DIRECTIONS FOR THIS TASK:
Report how many lines of these entries hold the string "computer"; reply with the number alone.
*****
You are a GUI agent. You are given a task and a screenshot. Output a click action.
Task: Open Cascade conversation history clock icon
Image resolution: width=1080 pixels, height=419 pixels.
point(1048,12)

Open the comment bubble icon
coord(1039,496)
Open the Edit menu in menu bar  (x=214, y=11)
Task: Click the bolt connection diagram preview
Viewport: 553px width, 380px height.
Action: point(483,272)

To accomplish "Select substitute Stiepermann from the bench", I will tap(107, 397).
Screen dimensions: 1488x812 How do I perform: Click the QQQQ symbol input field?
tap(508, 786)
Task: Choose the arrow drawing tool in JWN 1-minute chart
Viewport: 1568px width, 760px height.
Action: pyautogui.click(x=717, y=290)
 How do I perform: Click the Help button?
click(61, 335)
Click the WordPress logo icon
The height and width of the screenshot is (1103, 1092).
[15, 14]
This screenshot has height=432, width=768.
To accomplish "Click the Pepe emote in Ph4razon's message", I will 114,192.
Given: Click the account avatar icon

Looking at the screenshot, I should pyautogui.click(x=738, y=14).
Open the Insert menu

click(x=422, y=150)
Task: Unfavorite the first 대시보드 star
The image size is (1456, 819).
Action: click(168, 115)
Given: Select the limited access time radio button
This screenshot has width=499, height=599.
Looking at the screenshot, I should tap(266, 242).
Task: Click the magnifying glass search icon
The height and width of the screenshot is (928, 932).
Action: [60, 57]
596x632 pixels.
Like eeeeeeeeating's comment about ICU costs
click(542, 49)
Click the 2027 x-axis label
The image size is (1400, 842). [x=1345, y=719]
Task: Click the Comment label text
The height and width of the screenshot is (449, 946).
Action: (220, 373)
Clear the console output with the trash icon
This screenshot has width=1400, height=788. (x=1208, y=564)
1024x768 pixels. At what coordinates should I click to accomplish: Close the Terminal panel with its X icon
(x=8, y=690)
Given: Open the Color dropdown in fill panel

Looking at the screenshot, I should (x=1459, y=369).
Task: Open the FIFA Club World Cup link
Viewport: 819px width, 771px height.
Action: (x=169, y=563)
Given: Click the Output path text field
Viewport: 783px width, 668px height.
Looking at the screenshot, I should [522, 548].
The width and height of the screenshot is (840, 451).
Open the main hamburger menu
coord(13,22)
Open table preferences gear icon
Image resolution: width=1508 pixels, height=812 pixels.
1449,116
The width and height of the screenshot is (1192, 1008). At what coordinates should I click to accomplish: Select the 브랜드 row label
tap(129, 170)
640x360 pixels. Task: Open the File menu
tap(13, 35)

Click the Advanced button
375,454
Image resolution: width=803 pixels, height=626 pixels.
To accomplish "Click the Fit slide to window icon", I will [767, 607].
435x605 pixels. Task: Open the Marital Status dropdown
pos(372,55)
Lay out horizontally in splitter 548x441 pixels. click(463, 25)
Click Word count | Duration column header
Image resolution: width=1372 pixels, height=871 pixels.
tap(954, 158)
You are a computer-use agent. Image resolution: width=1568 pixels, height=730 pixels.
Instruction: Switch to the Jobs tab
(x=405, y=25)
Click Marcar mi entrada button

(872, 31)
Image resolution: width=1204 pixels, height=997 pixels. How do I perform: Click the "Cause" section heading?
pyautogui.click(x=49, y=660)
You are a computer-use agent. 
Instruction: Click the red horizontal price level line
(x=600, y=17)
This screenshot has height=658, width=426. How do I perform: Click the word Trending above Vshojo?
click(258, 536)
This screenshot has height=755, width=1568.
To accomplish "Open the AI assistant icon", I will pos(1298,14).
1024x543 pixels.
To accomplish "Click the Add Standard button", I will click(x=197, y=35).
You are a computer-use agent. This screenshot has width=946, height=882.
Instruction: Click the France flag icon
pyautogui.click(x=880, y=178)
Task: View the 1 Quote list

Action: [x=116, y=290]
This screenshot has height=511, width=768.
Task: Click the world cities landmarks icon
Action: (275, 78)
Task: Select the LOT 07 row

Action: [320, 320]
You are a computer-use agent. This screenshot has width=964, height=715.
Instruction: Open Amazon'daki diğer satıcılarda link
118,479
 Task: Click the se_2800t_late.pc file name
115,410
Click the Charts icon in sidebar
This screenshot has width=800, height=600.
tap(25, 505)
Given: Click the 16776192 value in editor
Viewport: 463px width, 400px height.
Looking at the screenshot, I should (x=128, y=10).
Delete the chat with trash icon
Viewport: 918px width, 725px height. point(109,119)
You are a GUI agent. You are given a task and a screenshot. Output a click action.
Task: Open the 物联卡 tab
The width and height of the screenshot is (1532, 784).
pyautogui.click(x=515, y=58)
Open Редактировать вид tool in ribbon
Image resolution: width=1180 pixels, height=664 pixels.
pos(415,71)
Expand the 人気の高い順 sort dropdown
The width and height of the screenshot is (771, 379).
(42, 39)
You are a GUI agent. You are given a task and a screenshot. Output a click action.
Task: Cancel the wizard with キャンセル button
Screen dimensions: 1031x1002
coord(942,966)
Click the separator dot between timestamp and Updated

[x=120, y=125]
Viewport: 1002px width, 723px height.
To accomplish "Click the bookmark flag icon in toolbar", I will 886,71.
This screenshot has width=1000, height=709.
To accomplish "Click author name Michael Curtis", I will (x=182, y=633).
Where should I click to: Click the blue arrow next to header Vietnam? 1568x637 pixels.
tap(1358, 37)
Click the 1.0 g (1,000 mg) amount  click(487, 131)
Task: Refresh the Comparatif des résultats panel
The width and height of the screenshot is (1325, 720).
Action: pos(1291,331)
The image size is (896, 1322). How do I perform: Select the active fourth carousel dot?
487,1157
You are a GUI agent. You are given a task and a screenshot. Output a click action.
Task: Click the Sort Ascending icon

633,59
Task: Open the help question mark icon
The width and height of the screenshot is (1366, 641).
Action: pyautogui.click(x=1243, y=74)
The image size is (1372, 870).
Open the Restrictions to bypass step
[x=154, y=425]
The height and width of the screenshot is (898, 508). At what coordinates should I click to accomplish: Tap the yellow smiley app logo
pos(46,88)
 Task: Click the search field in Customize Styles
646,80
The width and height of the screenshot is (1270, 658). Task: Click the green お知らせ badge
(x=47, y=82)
*****
RESPONSE TO THIS EXERCISE:
4